First, the FAQs confirm that most contractors will be subject to NIST SP 800-171 (with respect to providing "adequate security" for CDI), including those contractors that use cloud computing for their own purposes, and that DoD's new cloud computing rules only apply to systems that would be "considered a DoD system." Accordingly, DoD's Cloud Computing Security Requirements Guide only applies when a cloud solution is being used to process data on DoD's behalf or when DoD contracts with a Cloud Services Provider to process its data, not when a contractor is doing its own cloud processing to meet a DoD contract requirement.

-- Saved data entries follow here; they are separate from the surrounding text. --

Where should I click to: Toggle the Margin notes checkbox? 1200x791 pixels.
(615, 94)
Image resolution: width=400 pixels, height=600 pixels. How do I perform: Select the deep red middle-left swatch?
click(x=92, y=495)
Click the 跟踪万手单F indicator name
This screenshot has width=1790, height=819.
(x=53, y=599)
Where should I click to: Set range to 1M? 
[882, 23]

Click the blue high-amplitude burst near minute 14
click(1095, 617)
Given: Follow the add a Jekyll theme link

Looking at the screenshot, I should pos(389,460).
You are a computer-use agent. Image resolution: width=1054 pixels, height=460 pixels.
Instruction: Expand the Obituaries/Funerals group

Second, the FAQs suggest that while the scope of information that is "CDI" may be broad, such information will be clearly marked or identified under the contract. Also, the FAQs reiterate that if a contractor thinks a required security control is not applicable, it can provide a written explanation in the proposal describing why, which will be referred to the DoD Chief Information Officer for resolution. These statements are notable, but they do not necessarily suggest that the Interim Rule is limited in scope, as categories covered by CDI remain quite broad and the process for getting sign-off on alternative security requirements on a requirement-by-requirement basis may be cumbersome.
Finally, and importantly, half of the FAQs focus on technical compliance issues related to NIST SP 800-171. Despite this amount of guidance, DoD states that it anticipates that contractors who were compliant with the previously applicable DFARS clause will be 90-95% compliant with the NIST SP 800-171 security requirements after implementation of policy and procedure requirements not involving substantive IT changes. DoD indicates that contractors may address any residual compliance issues through "plans of action," as provided by security requirement 3.12.2. Again, while this may serve to comfort contractors who were already processing Controlled Technical Information (CTI) (which was the only category of information covered by the previous iteration of the rule), that category of information was much narrower than CDI, so many more contractors will likely need to ensure compliance with NIST SP 800-171 than were already compliant with the previous rule.
In short, the FAQs provide some insight into DoD's understanding of the scope of the Interim Rule, but they do not entirely address many of the primary concerns of contractors and commenters regarding the potentially onerous aspects of the rule. Nor do the FAQs' brief discussions regarding the functioning of the rule's cyber incident report requirements and related DoD investigatory rights in response to such incidents address many contractor concerns about the collection, use, and disclosure of information gathered from contractors under these processes.
See also Ronald D. Lee, Charles A. Blanchard, Nicholas L. Townsend, and Tom McSorley, "Defense Contractors Subject to New Cybersecurity and Cloud Computing Regulations," Arnold & Porter Advisory (Sept. 2015).